April 16, 2013

After Wooster, Part One: Vox humana

There's a great deal I could take away from my visit to the College of Wooster to give a speech last week.

I could share stories about good work being done by extraordinary people, or interesting new technologies and how they are being implemented by educators and therapists and companies like PRC (whose headquarters I visited and who couldn't have been nicer to me). The truth is, I took away more than I could ever explain. Wooster was a transformative experience. I showed up on Monday one person; I left on Wednesday a wholly different one.

But what I really want to talk about is dignity. Self-determination. What it means to be human, and to have value, and to recognize that value. And what it truly means to communicate.

Because this is the work being done. Its not about speech technology, or therapy, or language systems. Not entirely, or even mostly.

In part, it's about tools. After Wooster, I am more convinced than ever that the key to successfully unlocking communication among the nonverbal like Schuyler lies in giving them a toolbox that is bursting with options, many of them self-driven and perhaps hard for most of us to grasp, and then to get out of the way and let them take the lead in how they can most effectively and comfortably make themselves truly heard. That sounds obvious, but in fact it's an idea that frequently gets lost.

Many of us are out there trying to help our kids or our students or clients, and far too often we want so much to give them a magic pill that we ignore how we ourselves communicate, not just through spoken words, but through facial expressions, gestures, miming ("I said I'm walking against the wind! Also, I'm trapped in a box! Come on..."), text messaging, note passing, whatever. We don't think about this toolbox because we're accustomed to having a spoken language default. And I suppose we think in terms of a primary tool when we try to assist our nonverbal charges, to the point that we really only give them one or two big, impressive tools to be used in specific ways, dictated externally by others to somehow enable and allow expression of what's within. God knows I've been a serial offender in this regard. More ways to communicate means more options, and more possibilities. Using one tool does not make you less likely to use another. ("If he uses AAC/sign language/whatever, he won't be compelled to develop verbal speech.") It's a popular misconception, and it simply doesn't work that way.

The reality of communication defies the magic pill. Lindsey Cargill, speech language pathologist at the Helping Hands Center for Special Needs (and tireless advocate), points to a 1976 study by Mele Koneya and Alton Barber. It shows that a person's message is comprised of 55% body language and 38% facial expression and intonation. That leaves just 7% for the actual words themselves. Another study from 2009 shows that gestures are processed in the same part of the brain as spoken language, illustrating that gestures themselves are linguistic in nature. A third study found that kids with autism who gesture are judged socially to be more communicatively competent than their peers.

The other tools matter. And we need to pay attention to them, and treat them with seriousness when they are hard to read most of all. Depending on a single method of communication, one that we deem to be somehow appropriate or ideal, ignores the reality of how we communicate.

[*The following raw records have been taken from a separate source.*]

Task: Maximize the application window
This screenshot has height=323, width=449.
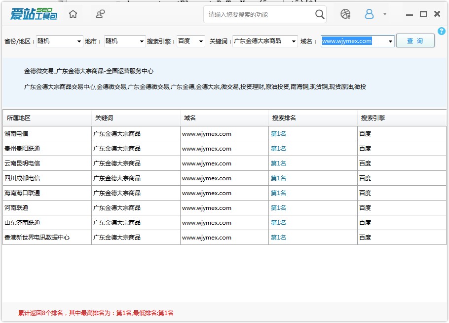Action: pos(423,14)

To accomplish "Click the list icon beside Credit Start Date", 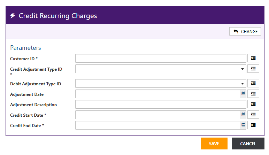I will tap(253, 115).
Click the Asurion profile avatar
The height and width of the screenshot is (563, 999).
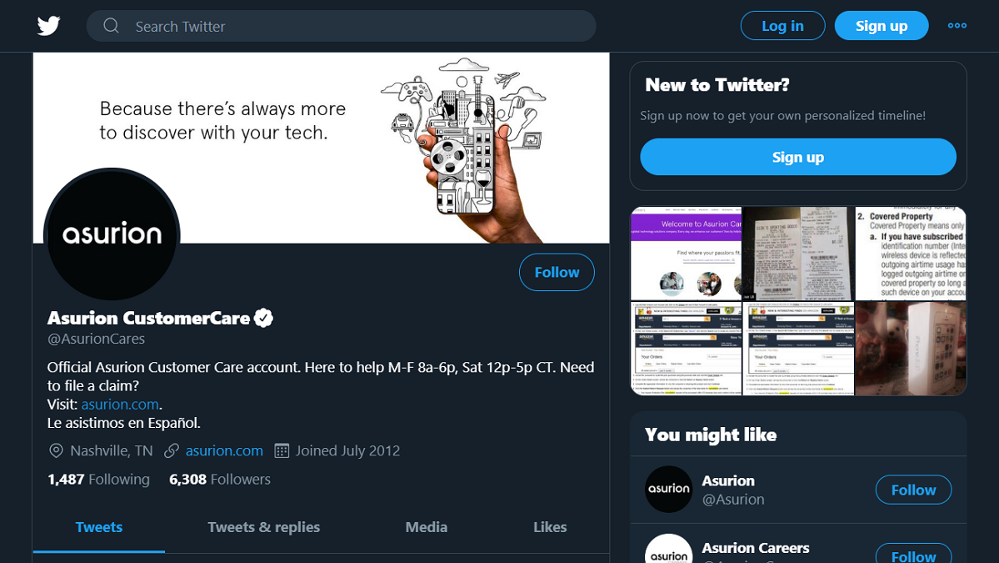pyautogui.click(x=112, y=234)
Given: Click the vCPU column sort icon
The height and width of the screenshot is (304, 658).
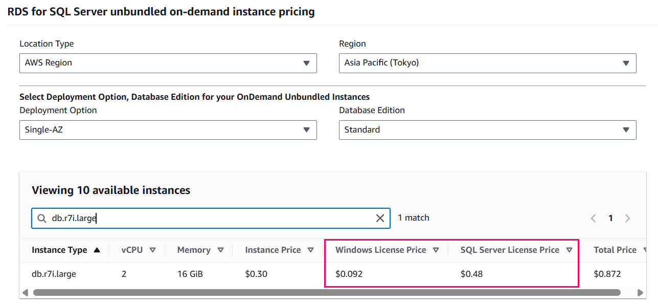Looking at the screenshot, I should click(152, 250).
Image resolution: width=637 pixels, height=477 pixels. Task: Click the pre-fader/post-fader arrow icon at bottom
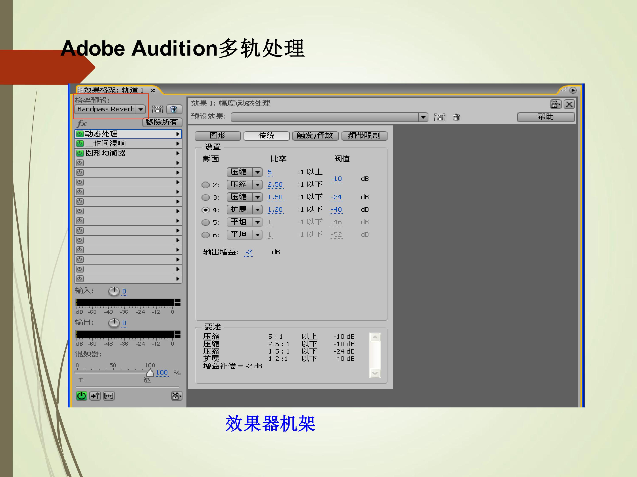tap(95, 396)
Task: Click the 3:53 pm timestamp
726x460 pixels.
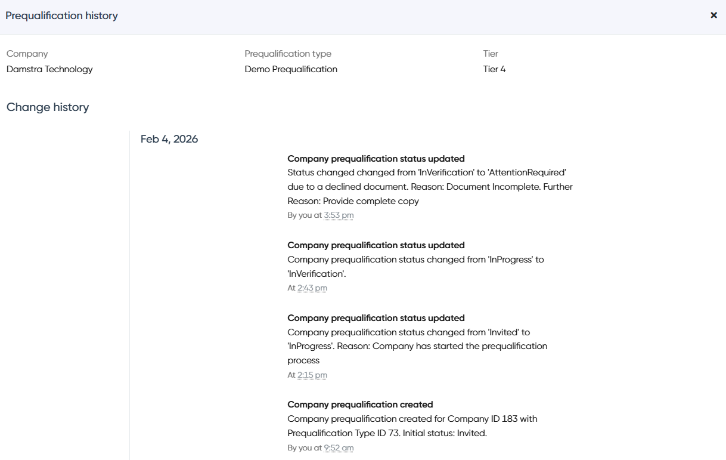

It can be complicated, too. In a way, Schuyler is the perfect illustration of how those tools really do matter. Her reluctance to use her AAC has grown over the past few years, in large part I believe because in everyday social situations, she brings all her tools to play. Facial expressions, gestures (oh, the gestures) and her intonation have been doing the heavy lifting for a while now. She's reached a critical point where she needs to seriously refocus on AAC to give her the ability to independently express herself more comprehensively and creatively.

How did that happen? How did a kid as deeply invested in assistive speech technology reach a point where she needs to recommit her efforts (and more to the point, the efforts of her team) to robustly utilize her speech technology? I believe it's because she has embraced the temptation to "pass" as much as she can as neurotypical, as most of the time, she's succeeded. I never want her to feel like she needs to pass, to hide who she is, but she's a thirteen year-old girl in the world of middle school. The pressure to fit in is enormous.

For Schuyler, and for a lot of nonverbal young people, there's a contradiction to be sorted out. She wants to be like everyone else, but at her age, communication has become central to that for her peers. Thirteen year-old girls talk, a lot. And it's a very specific kind of talk. It's constant, and seemingly random but loaded with subtext. For Schuyler to be a part of her peer group, she's going to have to find a way to truly join that conversation, and that is probably going to mean embracing her speech technology in a way that she's reluctant to right now.

The tool sets her apart. The tool gives her a kind of comprehensive language that she otherwise lacks, but it does so at a different pace, and in a way that is inherently unnatural. Our challenge in the coming months is to refocus her, yes. But it is also going to be to reconvince her. That's going to take some work.

Which is fine. I think it's going to be okay. I believe in Schuyler, as always, and in the possibilities. I've become a big believer in her future, and in my own. Our whole world seems transformative now. It's a compelling feeling.